2- Davacı vekilinin diğer karar düzeltme istemine gelince;
Davacı tarafından taşınmazın değerinin muvazaalı olarak yüksek gösterildiğini ve şufa hakkının engellendiğini belirterek gerçek satış bedelinin 50.000 TL olduğu iddiası ile bu bedel üzerinden harç yatırılarak dava açıldığından ve mahkemece fiili taksim nedeniyle davanın reddine karar verilmiş olup, davacının muvazaa iddiasıyla ilgili araştırma yapılmasına gerek bulunmayıp davalı lehine verilecek vekalet ücretinin harçlandırılan dava değeri olan 50.000 TL üzerinden hesaplanması gerekirken taşınmaz hissesinin değeri olduğu iddia edilen 50.000 TL ile tapudaki satış değeri, harç ve masrafların toplamı olan 309.997,5 TL arasındaki fark üzerinden davalı lehine vekalet ücreti takdiri usul ve yasaya aykırıdır. Hükmün bu yönden bozulması gerektiği halde yanılgılı değerlendirmeyle onanmasına karar verildiği bu defa yapılan incelemeden anlaşılmış, davacı vekilinin yerinde görülen karar düzeltme istemi kabul edilerek Dairemizin onama ilamı kaldırılarak hükmün bozulmasına karar vermek gerekmiştir.

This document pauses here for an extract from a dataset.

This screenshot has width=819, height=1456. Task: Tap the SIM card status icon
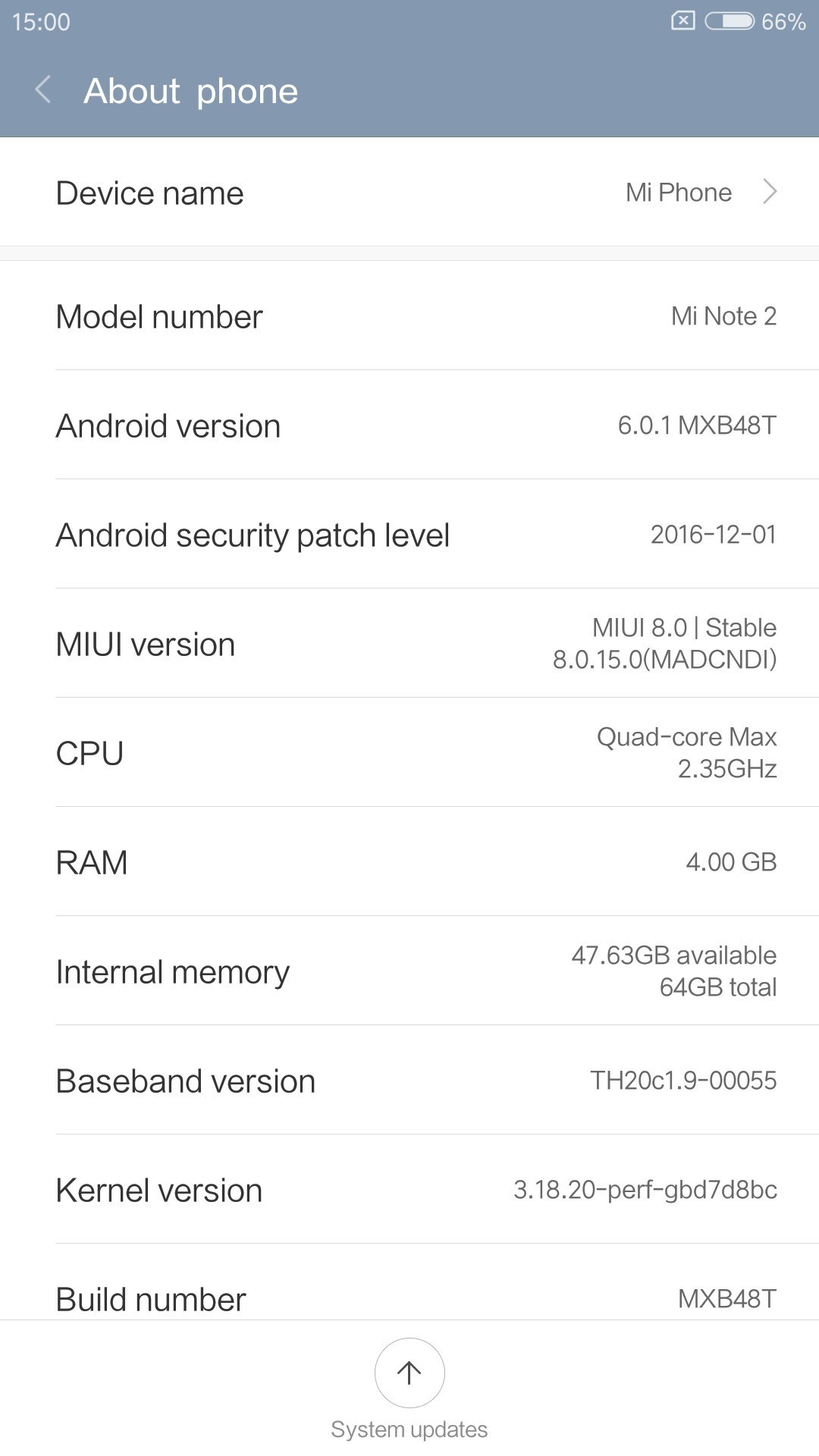coord(682,21)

SONUÇ: Yukarıda (1) numaralı bentte açıklanan nedenlerle davacı karar düzeltme isteminin reddine, (2) nuramalı bent uyarınca davacı vekilinin karar düzeltme isteminin kabulü ile Dairemizin 16.01.2017 tarihli ve 2015/6941 Esas, 2017/217 Karar sayılı onama kararının KALDIRILMASINA, kararın yukarıdaki açıklanan nedenlerle BOZULMASINA, peşin yatırılan harcın istek halinde yatırana iadesine,
27.03.2018 tarihinde oybirliği ile karar verildi.